Raphaël fête ses quarante ans avec Sophia, sa compagne, et ses amis. Parmi les cadeaux, il trouve un paquet anonyme qui contient une cassette VHS. Sur celle-ci, une scène vieille de vingt ans où Marie et lui font le serment de passer la nuit de leur quarante ans ensemble, à Rome. Malgré les dégâts que son geste va occasionner, il n’hésite pas et part pour le lieu du rendez-vous avec Marie, dont il est encore amoureux. Et la rencontre a lieu. Mais que reste-t-il de sa jeunesse, de leurs vingt ans, des élans de cette époque ?

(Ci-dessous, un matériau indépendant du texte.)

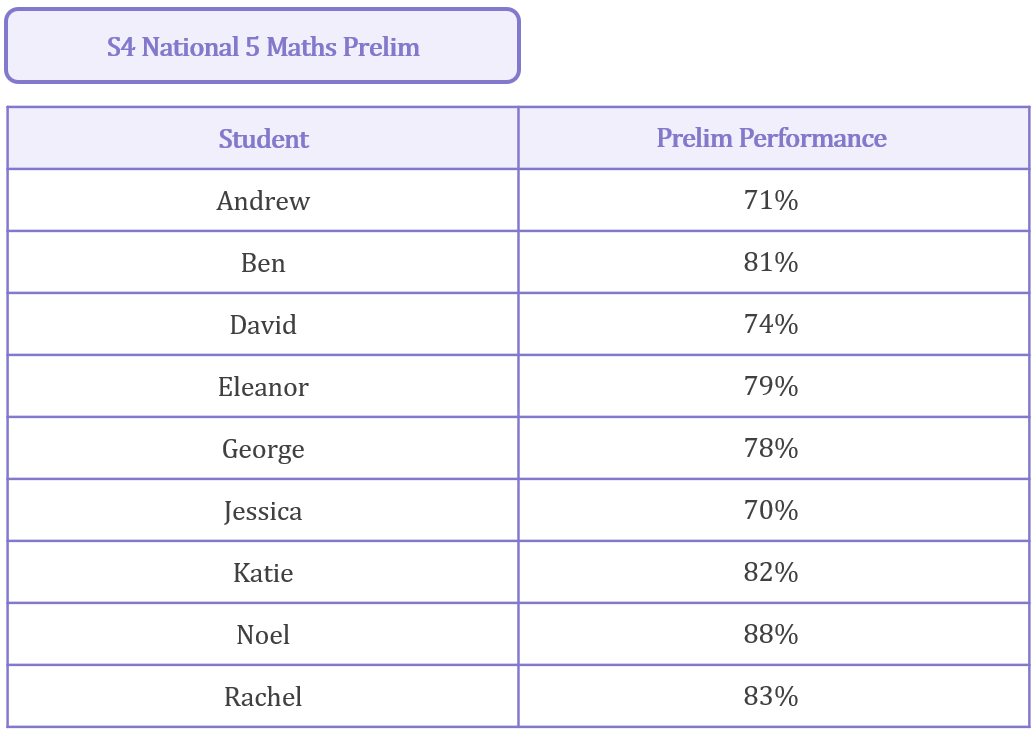Select Andrew's 71% score cell
This screenshot has height=734, width=1034.
pyautogui.click(x=771, y=201)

Jim propose une superbe et profonde réflexion sur le temps qui passe, sur l’évolution des êtres, des personnalités, sur les changements qui s’opèrent en fonction des rencontres, des choix à faire… Il analyse l’évolution des souvenirs par rapport à la réalité, leur importance et les effets d’une nostalgie pour un temps ancien où tout semblait possible. À travers son récit, il évoque quelques-unes des questions fondamentales qui peuvent rythmer, séquencer la vie d’un individu. Quel poids faut-il attacher aux souvenirs ? Faut-il revenir vers le passé ou se tourner vers l’avenir et continuer de construire, vaille que vaille, sa vie avec les partenaires du moment ? Il développe aussi l’éternelle insatisfaction de l’être humain qui pense que l’herbe est toujours plus verte ailleurs, que les autres ont la meilleure part et qui, en matière d’amour, pense comme Paul Morand : “Elle était belle comme la femme d’un autre.”

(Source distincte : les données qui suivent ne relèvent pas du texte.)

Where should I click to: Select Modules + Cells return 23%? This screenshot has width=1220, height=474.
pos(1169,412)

Mais l’auteur n’exonère pas son héros d’interrogations, sur le bien-fondé de son coup de tête, des dégâts collatéraux qu’une telle décision engendre obligatoirement. S’il part de la situation, somme toute assez banale, d’hommes qui quittent leurs femmes, de femmes qui partent, il assortit celle-ci d’une réflexion approfondie sur les sentiments, sur la culpabilité ressentie : “Est-ce qu’on est condamné à être infidèle pour vivre des choses fortes ?” ou “Aimer, est-ce souffrir inévitablement ?“
Il illustre son propos d’un dessin élégant, fin, rehaussé de couleurs douces, chaudes, faisant vibrer la lumière qui baigne tout le récit, générant une atmosphère à la fois de gaité et de mélancolie.
Un diptyque d’une grande qualité par l’originalité de l’idée de base, par son traitement et le développement de ses implications, par le graphisme qui retranscrit toute la fragilité des personnages. La numérotation de l’éditeur avec Cycle 1 (2/2) laisse-t-elle augurer d’une suite ? Si oui, quelle suite pourrait donner Jim sans dénaturer sa belle histoire ? N’y aura-t-il pas redondance ?
serge perraud
Jim (scénario, dessin et couleur), Une nuit à Rome, « Livre 2 », Bamboo, coll. Grand Angle, octobre 2013, 104 p. – 17,90 €.